The CVE-2025-60010 vulnerability allows an attacker to access a Juniper Networks device using an expired password, even if the password should have been changed according to the RADIUS server's policy.
This vulnerability is a problem because it enables attackers to bypass password aging policies, potentially allowing unauthorized access to the device with an expired password, which could lead to security breaches and data compromises.
The CVE-2025-60009 vulnerability allows an attacker to inject malicious script tags into the CLI Configlet page in Juniper Networks Junos Space, enabling them to execute commands with the target user's permissions when the page is visited.
This vulnerability is a problem because it enables attackers to gain unauthorized access and control, potentially allowing them to execute commands with administrator privileges, which could lead to data breaches, system compromise, and other malicious activities.

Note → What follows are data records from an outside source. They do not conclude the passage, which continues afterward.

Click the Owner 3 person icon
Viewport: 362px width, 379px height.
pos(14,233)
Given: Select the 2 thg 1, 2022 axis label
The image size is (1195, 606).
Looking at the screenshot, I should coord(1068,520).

The CVE-2025-60006 vulnerability allows an attacker to inject malicious commands into the Command Line Interface (CLI) of Juniper Networks Junos OS Evolved, potentially elevating privileges and executing unauthorized commands.
This vulnerability is a problem because it enables attackers to bypass security restrictions and perform actions that they should not be allowed to do, according to their assigned permissions, which can lead to unauthorized access and potential system compromise.
The CVE-2025-60004 vulnerability allows an unauthenticated attacker to send a specific BGP EVPN update message to a Juniper Networks device running Junos OS or Junos OS Evolved, causing the routing protocol daemon (rpd) to crash and restart.
This vulnerability is a problem because it can be exploited by an attacker to launch a Denial-of-Service (DoS) attack, disrupting the device's ability to route traffic and potentially causing network outages. This can have significant impacts on network availability and reliability.